Wednesday, July 13, 2016

Unfit for Facebook

There once was a man that took a vocabulary test online.  He had always thought of himself as verbally adept, even quietly priding himself in his depth of language.  Felt that perhaps it was something that distinguished him. After seeing friends from every era of his life taking this test he thought he would weigh in, too.  He anticipated proudly displaying his score alongside theirs to quantify the fraternity he knew they had always shared.

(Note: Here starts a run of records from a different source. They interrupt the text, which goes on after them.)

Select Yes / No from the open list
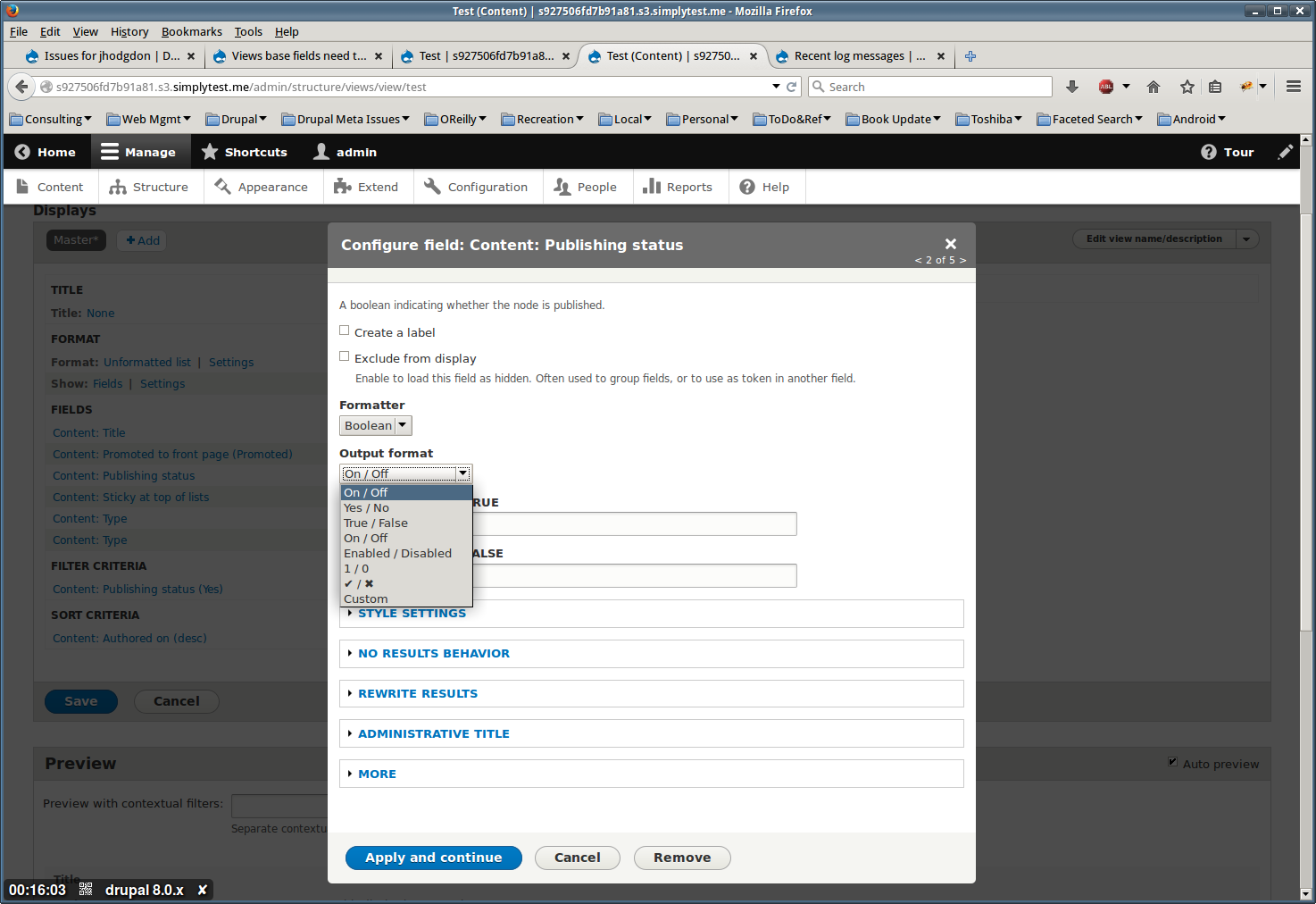The height and width of the screenshot is (904, 1316). pos(366,507)
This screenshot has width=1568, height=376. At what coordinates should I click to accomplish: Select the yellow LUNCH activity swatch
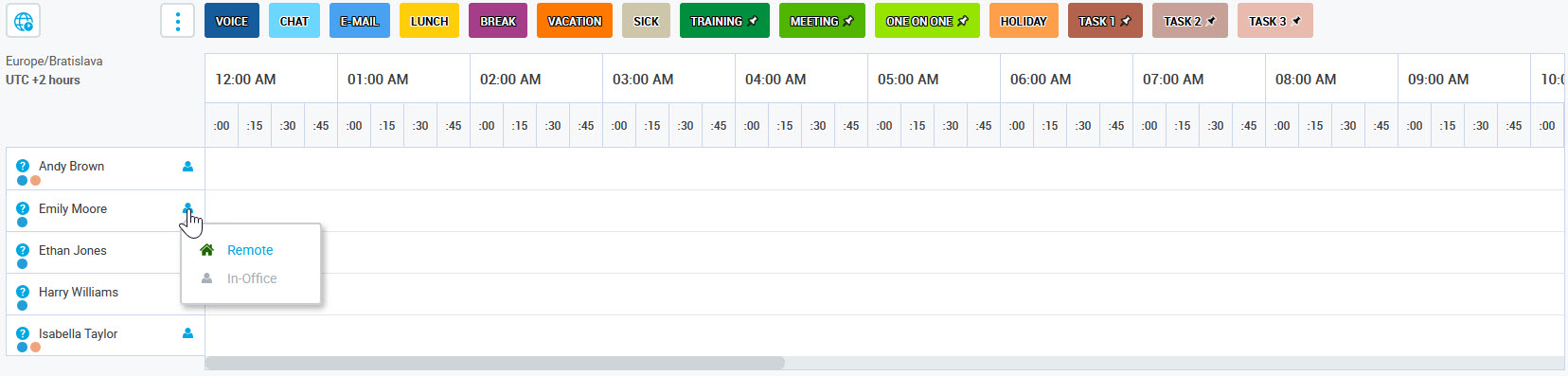tap(429, 21)
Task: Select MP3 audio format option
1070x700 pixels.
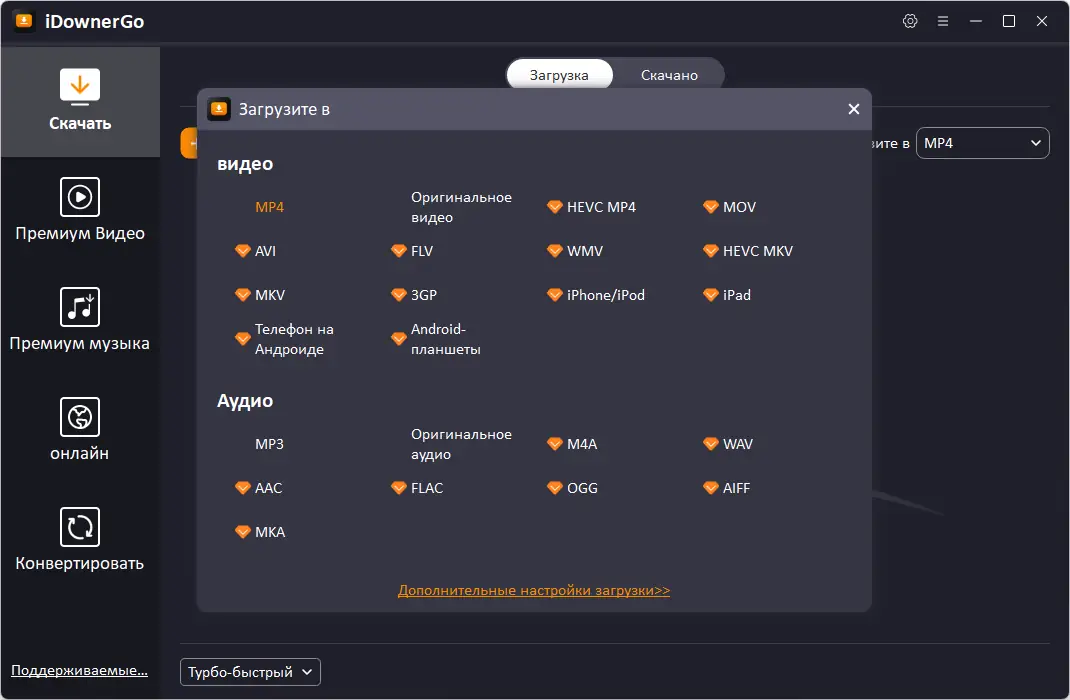Action: [x=269, y=444]
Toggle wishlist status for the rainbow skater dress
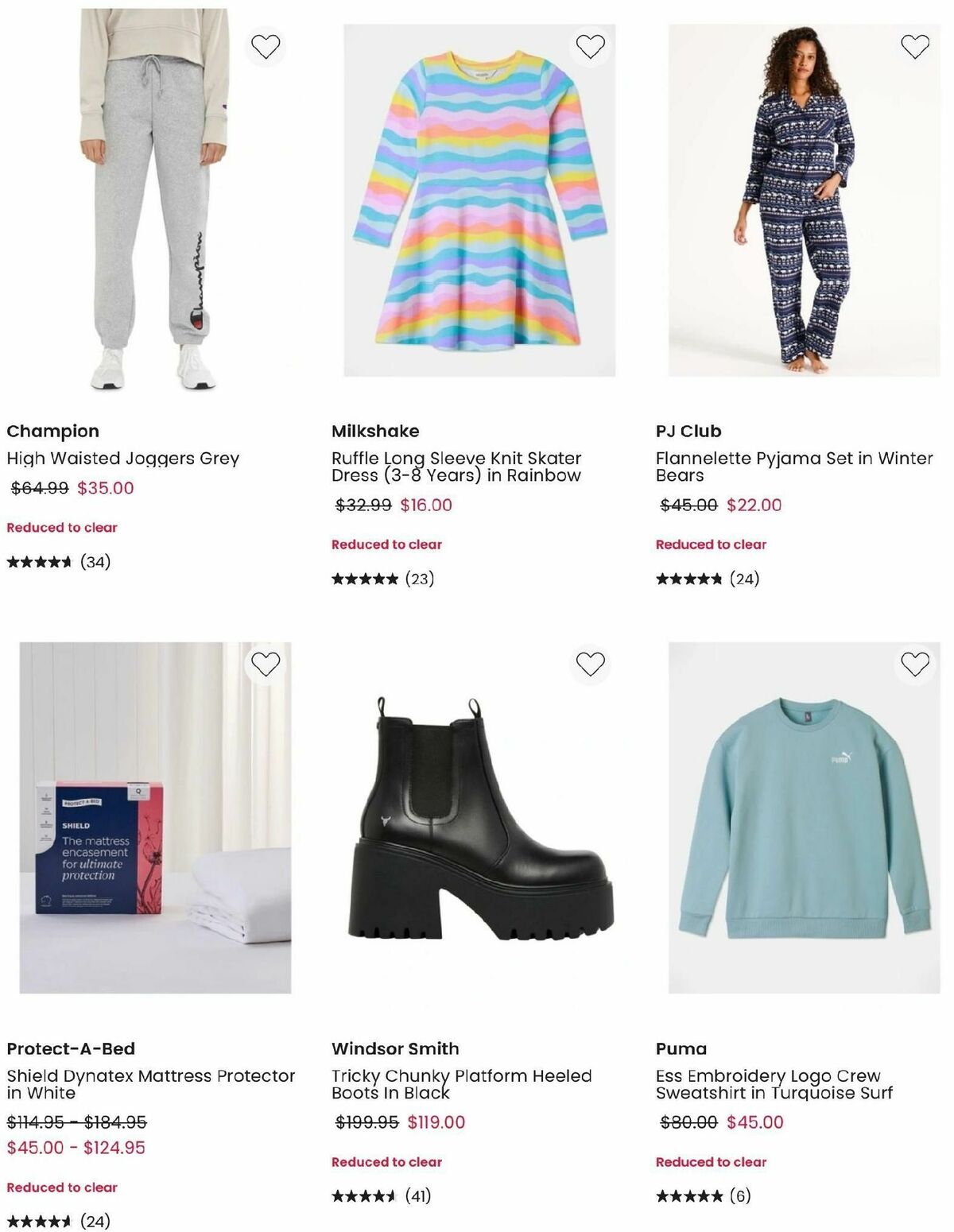 590,45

As he took the quiz, he felt like he was holding his own quite well.  But he must have been mistaken.  In the end the results that returned showed him lacking.  He was astonished to find that he had been living with his lexicographical superiors his entire life, it would seem.  He wondered if he had been holding them back.  Or perhaps they let him in their conversations out of some sense of lingual philanthropy.  He felt angry that they may have been patronizing him this whole time.  He felt perhaps he owed them an apology.
                There was a time, not so long ago, when he could feel his blooming intellectual potential and was thrilled to run down mental trails to see what mountain tops he might find himself bursting out upon.  Now he just felt caught in a brambles in an uncleared, overgrown forest.  How could he possibly tread any further without the proper mental tools.  And it was getting late.  And he had a list of unfinished tasks.  Dishes in the sink.  The porch needed mending.  And he was losing a game of chess.  And was behind on bills.  And there was a coffee stain on the same office chair he’d sat in for over a decade at work.
                As he sat there scowling, dark scribble over his head, considering the vocabulary score he was not about to post, he caught himself thinking of words.  Words he hadn’t thought of in a quite a while.  Words he wouldn’t let himself use.  Because children.  And pets.  And propriety. 
                But he was thinking them.